La patria degli ateniesi o la patria degli spartani che parlavano la stessa lingua degli ateniesi però si squartavano tra loro come molti secoli dopo avrebbero fatto i fiorentini e i senesi, i veneziani e i genovesi?”
Oggi naturalmente, in un clima di rinnovato patriottismo, le parole della Fallaci non vanno di moda, non destano troppa risonanza negli intellettuali che hanno rispolverato elmetto e divisa e sono in prima fila, metaforicamente parlando, per sostenere la pace promuovendo la guerra.

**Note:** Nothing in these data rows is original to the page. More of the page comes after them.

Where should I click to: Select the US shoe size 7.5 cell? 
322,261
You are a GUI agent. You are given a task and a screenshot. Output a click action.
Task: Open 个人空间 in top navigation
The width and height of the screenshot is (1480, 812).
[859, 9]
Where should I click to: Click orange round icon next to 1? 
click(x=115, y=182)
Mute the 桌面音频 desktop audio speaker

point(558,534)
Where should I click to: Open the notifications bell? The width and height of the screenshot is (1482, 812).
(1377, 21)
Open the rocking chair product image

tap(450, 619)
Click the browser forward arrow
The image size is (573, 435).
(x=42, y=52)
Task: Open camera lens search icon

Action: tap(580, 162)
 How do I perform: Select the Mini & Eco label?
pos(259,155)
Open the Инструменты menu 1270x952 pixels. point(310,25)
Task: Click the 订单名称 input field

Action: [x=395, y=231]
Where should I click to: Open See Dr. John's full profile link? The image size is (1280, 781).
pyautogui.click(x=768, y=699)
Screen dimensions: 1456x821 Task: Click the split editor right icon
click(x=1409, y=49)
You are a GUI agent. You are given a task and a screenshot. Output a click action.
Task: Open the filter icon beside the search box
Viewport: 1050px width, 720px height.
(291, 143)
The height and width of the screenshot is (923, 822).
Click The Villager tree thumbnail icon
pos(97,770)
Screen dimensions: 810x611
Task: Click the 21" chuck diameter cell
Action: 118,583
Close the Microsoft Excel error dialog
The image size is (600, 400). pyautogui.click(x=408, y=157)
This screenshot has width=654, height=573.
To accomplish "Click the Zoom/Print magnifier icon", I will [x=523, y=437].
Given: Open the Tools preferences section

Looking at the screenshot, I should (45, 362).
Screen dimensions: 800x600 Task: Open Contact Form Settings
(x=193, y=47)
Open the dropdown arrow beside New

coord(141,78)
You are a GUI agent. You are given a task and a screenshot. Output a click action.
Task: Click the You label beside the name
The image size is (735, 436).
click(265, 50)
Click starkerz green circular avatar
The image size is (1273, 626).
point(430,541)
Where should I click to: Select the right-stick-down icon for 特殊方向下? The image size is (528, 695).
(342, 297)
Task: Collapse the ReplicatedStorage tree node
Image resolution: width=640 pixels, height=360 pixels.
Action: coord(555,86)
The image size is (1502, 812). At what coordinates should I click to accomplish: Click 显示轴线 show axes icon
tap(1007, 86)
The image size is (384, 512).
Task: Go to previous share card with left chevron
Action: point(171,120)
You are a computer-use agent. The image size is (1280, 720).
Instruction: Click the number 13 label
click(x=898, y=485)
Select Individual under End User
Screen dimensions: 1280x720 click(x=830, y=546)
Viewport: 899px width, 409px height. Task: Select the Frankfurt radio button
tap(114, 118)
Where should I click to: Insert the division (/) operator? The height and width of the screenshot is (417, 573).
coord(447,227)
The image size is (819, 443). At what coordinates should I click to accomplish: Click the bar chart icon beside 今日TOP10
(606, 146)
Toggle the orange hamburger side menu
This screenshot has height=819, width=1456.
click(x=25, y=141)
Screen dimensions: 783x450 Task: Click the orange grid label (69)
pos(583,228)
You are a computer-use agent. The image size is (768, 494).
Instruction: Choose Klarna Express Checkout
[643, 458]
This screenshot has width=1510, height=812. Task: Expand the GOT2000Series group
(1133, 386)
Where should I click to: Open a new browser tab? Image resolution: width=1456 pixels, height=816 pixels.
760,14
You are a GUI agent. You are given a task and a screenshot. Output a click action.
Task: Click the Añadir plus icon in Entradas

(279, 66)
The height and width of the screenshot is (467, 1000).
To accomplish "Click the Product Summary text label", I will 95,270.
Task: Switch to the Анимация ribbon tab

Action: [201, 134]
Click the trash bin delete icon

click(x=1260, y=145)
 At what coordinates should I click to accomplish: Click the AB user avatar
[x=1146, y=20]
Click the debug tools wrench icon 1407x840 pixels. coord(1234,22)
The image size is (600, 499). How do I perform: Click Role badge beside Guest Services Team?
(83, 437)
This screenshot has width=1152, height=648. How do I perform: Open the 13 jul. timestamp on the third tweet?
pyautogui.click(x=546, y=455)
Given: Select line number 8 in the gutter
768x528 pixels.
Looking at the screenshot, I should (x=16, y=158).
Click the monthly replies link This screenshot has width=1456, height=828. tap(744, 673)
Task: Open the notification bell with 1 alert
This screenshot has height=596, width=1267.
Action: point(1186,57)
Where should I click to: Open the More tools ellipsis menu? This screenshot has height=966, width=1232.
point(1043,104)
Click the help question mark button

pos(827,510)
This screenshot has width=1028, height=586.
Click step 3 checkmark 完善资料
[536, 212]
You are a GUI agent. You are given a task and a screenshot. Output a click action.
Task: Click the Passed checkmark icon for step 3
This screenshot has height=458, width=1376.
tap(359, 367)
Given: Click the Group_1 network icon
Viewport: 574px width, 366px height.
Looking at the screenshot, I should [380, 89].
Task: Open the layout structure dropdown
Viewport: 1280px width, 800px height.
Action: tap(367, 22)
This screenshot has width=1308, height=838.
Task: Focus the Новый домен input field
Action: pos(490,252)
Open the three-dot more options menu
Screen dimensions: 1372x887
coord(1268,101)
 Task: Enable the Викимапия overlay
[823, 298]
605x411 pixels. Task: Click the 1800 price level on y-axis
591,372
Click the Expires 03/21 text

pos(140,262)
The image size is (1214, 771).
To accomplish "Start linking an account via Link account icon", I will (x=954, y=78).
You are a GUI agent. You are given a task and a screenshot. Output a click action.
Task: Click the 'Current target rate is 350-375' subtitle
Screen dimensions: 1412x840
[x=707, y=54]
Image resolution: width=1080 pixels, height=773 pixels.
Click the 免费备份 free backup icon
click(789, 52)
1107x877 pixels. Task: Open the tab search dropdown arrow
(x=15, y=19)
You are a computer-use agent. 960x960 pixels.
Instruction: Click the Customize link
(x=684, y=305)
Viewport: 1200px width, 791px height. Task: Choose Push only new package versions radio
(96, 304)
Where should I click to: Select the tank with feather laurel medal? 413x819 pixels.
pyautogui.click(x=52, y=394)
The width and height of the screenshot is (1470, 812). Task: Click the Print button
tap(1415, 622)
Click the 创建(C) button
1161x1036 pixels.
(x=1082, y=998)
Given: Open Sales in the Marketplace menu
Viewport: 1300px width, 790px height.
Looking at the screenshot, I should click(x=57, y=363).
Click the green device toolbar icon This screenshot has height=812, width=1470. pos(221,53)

Ma lasciamo perdere questa questione: ciò che in questi giorni preoccupa l’Europa è che il possibile conflitto tra Serbia e Kosovo rischi di acuire ulteriormente la tensione tra Russia e Stati Uniti.
Sorge solo spontanea una domanda: ma la guerra non era tra Russia e Ucraina?
Le tensioni tra Pristina (Kosovo) e Belgrado (Serbia) rischiano di acuire le ostilità tra Russia e Nato, tra Russia e Stati Uniti, non tra Russia e Ucraina, ecco cosa hanno riportato i giornali.
«I principali attori,» riporta il Giornale d’Italia, «al di là delle questioni regionali, sono sempre gli stessi: Russia, Cina e Stati Uniti.»
Altri esperti di geopolitica gli fanno eco e sebbene non venga detto direttamente, il sottinteso di queste parole è lapalissiano: Pristina e Belgrado in un’ottica geopolitica sono pedine di forze più grandi, e rischiamo di avere un’altra guerra per “interposta persona”, con nazioni appoggiate e sostenute da nazioni più grandi che non vogliono affrontarsi direttamente e scelgono di combattere per vie traverse.
Ma soprattutto perché, perché si continua, in un’Occidente che si professa civile, culla del progresso e della democrazia e del rispetto della vita umana, a ritenere accettabile questa visione del mondo, di popoli, terre, persone, esseri umani come strumenti, sacrificabili, di una sorta di gigantesca partita a scacchi tra superpotenze?
Ed è anche inevitabile, tenuto conto di ciò, porsi la domanda: chi sono i veri attori della guerra tra Russia e Ucraina?